Ezo tamamiyle anlamıştı artık kuzeni aşık olmuştu biliyordu Berat'ı sevecekti hatta daha çok sevecekti.
Ezo hazır olduktan sonra kendide odasına giderken bir elin ağzını kapatıp odaya kapatmasıyla şok yaşadı.
"Ferhat napıyorsun sen delirdin mi çekil önümden"
"Delirdim bu ne güzellik daha da güzelleşmişsin hayran kaldım neden varmadın bana Naze seni çok mutlu ederdim Berat senin kıymetini biliyor mu?"
"Ne saçmalıyorsun sen vallahi basarım çığlığı görürsün gününü"
"Hep böyle hırçındın sen heryerine tutuldum senin keşke kaçırsaydım şimdi benim karımdın"
"Hala konuşuyorsun ya hiç bir zaman benim gözüm seni görmedi her seferinde demekten bıktım bir daha karşıma çıkma vallahi Berat'a söylerim seni" Ferhat Naze'nin dediklerine alay edercesine gülüp onu biraz daha duvara yaslayıp öpmeye çalışmasıyla eliyle Ferhat'ı ittirip yanağına tokadı basıp hızla kendi odasına geçti.
Esma hanım gelinin yüzünün beti benzi atmış şekilde görünce telaşla sordu.
"Kızım noldu ne bu halin"
Naze hala etkisinden çıkamadığı için dalgındı kendini düzeltip kayınvalidesine döndü.
"Birşey yok anne tansiyonum düştü heralde"
"Aman kızım dikkat et kendine tuzlu ayran yapıp getireyim ben sana"
"Yok annem sağol iyiyim şimdi geçti"
"Eminmisin yavrum korkutma beni kötü hissedersen söyle hemen"
"Merak etme annem iyiyim hazırlanıp ineriz şimdi"
"Tamam kızım ben iniyorum ozaman"
Kayınvalidesinin gitmesinin ardından ilk banyoya geçip elini yüzünü yıkayıp kendine geldi.
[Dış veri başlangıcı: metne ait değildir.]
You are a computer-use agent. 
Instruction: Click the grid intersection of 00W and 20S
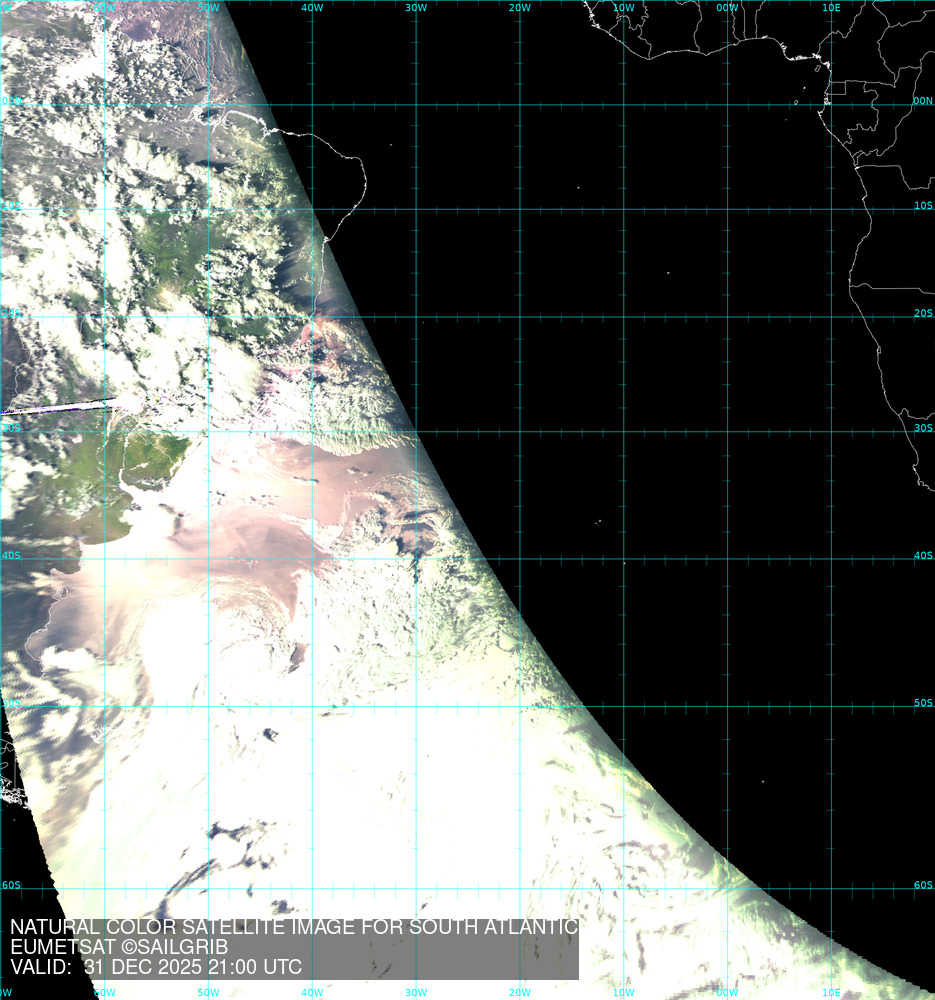point(728,317)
Kızının yanına gelip öpüp kokladı üzerine beyaz gelinlik giydirdi.
Kocasınında gelmesiyle kızını babasına teslim etti.
"Allah'ım Naze ne kadar da tatlı olmuş Ahsen'im benim güzel kızım"
"Çok yakışmış demi babası"
"Hemde nasıl annesi gibi ne giyse olur benim kızımada" Naze yine kocasının iltifatının karşısında mutlu oldu kocasının onu sürekli beğenmesi çok hoşuna gidiyordu.
Berat kızıyla ilgilenirken kendi de hazırlanmaya başladı krem renginde üzerinde gold işlemeleri olan yöresel kıyafet giymişti takılarını ve altın kemerini de taktı saçlarını da hafif su dalgası yapıp bir tarafını kulağının arkasına aldı gözlerinide ön plana çıkaran makyajınıda yapıp banyodan çıktı.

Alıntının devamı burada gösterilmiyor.